• _PROBLEM SET_
a: In the concussion and driving article, how many college students took part in the study?
b: List every characteristic by which the participants were matched, according to the concussion and driving article.
c: Carry on the concussion and driving article from the point where it stops.

Should you really be behind the wheel after concussion?
Even after all of their symptoms are gone, people who have had a concussion take longer to regain complex reaction times, the kind you need in most real-life driving situations on the road, according to a preliminary study released today that will be presented at the American Academy of Neurology's Sports Concussion Virtual Conference from July 31 to August 1, 2020. The preliminary results could have implications for how quickly experts recommend drivers get back behind the wheel after a concussion.
"People who have concussions often have slower reaction times as a result, and do more poorly on tests of thinking skills after their injury than their peers without concussions," said Julianne D. Schmidt, Ph.D., ATC, of the University of Georgia in Athens. "Our study suggests that complicated driving skills, the kind involving split-second reaction times that could mean the difference between life and death, are the ones that may take the longest to regain after you have a concussion—even when all of your symptoms have resolved."
The study involved 28 college students with valid drivers' licenses and an average age of 20, including 14 with concussions and 14 without. Ten of the 14 concussed students experienced concussions while playing sports. All college students were matched by age, sex, and driving experience. Participants completed both a simulated driving reaction time test and a computerized neurocognitive test within 48 hours of their concussion symptoms resolving, which occurred an average of 16 days after the injury.
The driving reaction time test consisted of two simulated driving scenarios. The first scenario involved a stoplight reaction time simulation in which the stoplight changed from green to yellow and participants had to rapidly choose to brake or accelerate. The second scenario involved a child running in front of a vehicle and participants needed to brake or swerve to avoid collision.

• _DATASET SECTION_
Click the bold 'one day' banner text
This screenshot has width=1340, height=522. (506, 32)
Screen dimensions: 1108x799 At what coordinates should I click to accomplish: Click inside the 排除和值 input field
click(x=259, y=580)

• _RESPONSES BY ITEM NUMBER_
a: 28 college students took part.

b: Age, sex, and driving experience.

c:
The computerized test consisted of four measures of reaction time including simple, complex, and Stroop reaction time, which is the lag that occurs when you are asked to select a word like "blue" that is printed in a different color.
The drivers who had concussions demonstrated slower computerized complex reaction times than those who did not have concussions by an average of 0.06 seconds. When reacting to a change in stoplight color, it took those with concussions 0.24 seconds longer to react, or the equivalent of 15.6 feet in stopping distance, compared to those without concussions. During the driving simulation involving a child running in front of a car, it took those with concussions 0.06 seconds longer to react, or the equivalent of 3.3 feet in stopping distance, compared to those without concussions. Slower reaction time is a strong predictor of crash risk, and these additional split seconds and feet needed to change the vehicle's movement could be critical for avoiding an accident. Interestingly, only the computerized complex and Stroop reaction times moderately related to the driving stoplight reaction time, and no other relationships were observed, suggesting computerized reaction time measures are not a perfect replacement for measuring real-life driving reaction times.
"Overall, after the symptoms of the drivers with concussions resolved, their reaction times were similar to drivers who didn't have concussions. However, when we looked specifically at stoplight reaction time, we saw lingering deficits in the drivers who had concussions," Schmidt said. "This could mean traditional reaction time tests aren't the best measure of driving responsiveness and readiness. And that could have important public safety implications, considering more than three million people have sports-related concussions in the United States each year."